== Task instructions ==
Within the listing, each line that has the string "computer" should be copied.

== Source data ==
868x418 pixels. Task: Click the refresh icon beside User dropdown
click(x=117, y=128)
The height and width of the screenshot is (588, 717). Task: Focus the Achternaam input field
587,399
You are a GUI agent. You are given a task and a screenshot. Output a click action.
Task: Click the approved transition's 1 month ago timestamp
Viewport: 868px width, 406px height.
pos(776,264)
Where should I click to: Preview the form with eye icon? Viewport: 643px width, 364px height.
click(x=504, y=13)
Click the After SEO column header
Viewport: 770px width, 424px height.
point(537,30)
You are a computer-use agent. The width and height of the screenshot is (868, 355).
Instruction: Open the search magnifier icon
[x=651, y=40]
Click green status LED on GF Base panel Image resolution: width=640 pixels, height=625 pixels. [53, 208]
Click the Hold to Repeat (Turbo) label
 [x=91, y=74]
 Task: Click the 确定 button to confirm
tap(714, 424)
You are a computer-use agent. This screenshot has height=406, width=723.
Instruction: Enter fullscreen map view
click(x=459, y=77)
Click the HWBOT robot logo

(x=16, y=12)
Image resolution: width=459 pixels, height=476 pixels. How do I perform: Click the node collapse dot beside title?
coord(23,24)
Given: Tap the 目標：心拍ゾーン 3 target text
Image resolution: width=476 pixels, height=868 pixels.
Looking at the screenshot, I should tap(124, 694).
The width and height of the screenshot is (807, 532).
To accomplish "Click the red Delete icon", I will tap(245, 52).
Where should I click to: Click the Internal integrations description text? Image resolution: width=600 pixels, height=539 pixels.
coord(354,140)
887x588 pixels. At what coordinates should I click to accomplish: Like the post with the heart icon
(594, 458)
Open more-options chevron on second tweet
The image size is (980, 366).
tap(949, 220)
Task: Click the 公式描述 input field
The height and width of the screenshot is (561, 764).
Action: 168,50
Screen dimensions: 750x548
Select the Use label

== Response to the task ==
You are a computer-use agent. The width and height of the screenshot is (868, 355).
You are a computer-use agent. This screenshot has height=406, width=723.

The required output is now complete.